▸ **Input for this task**:
______________________________

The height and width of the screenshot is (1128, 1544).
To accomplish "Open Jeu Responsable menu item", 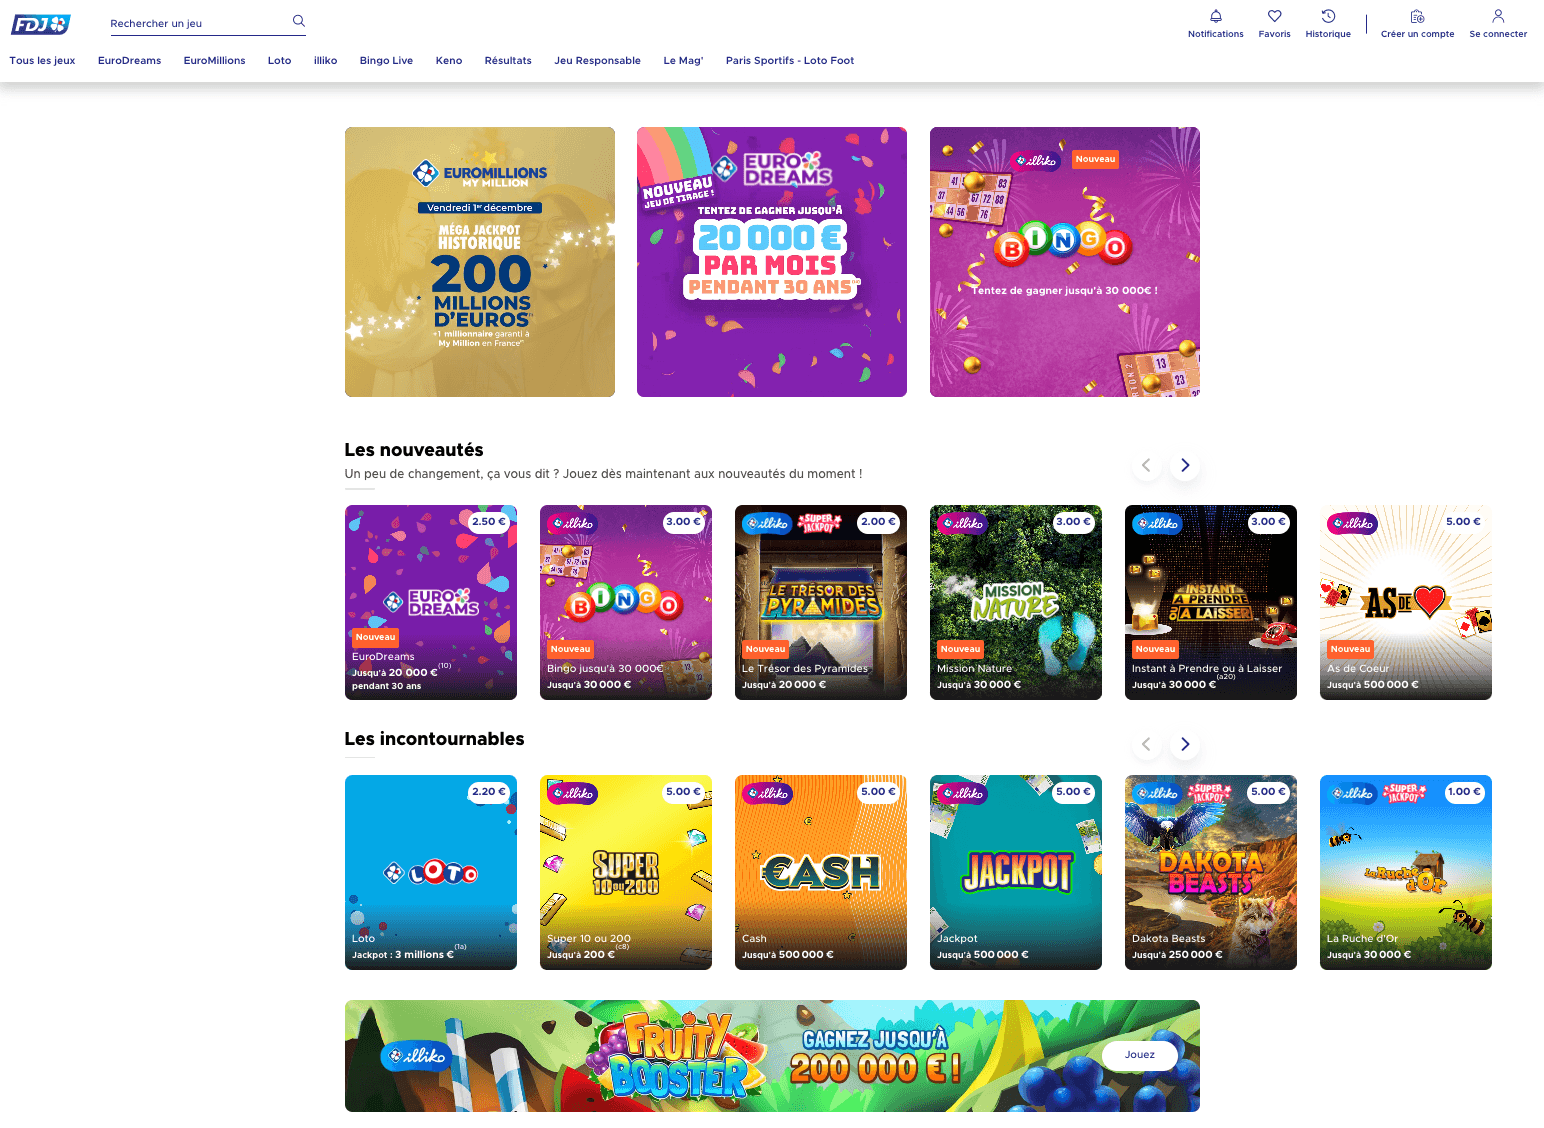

______________________________

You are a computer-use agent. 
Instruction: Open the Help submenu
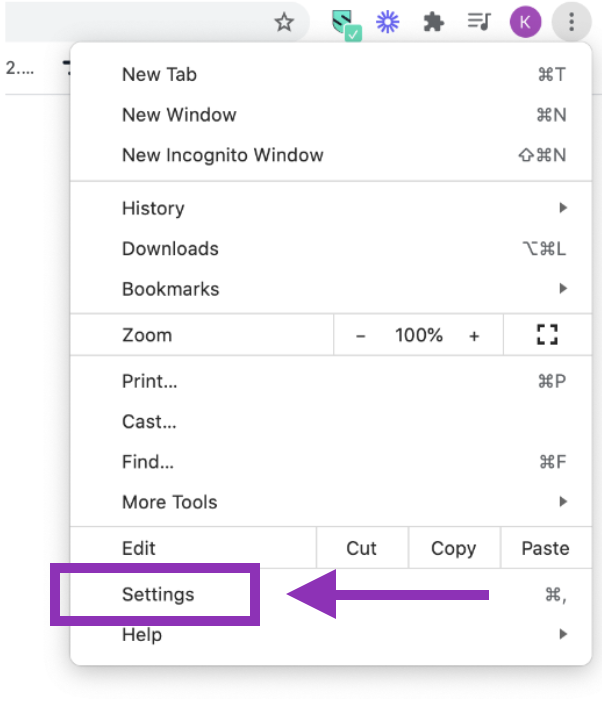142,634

______________________________

Convert the items from the line with "The height and" up to and including the line with "Jeu Responsable menu" into a JSON list of strings, one string per line, skipping blank lines. Leave the pictures out of the answer.

▸ **Finished task**:
[
  "The height and width of the screenshot is (1128, 1544).",
  "To accomplish \"Open Jeu Responsable menu item\", "
]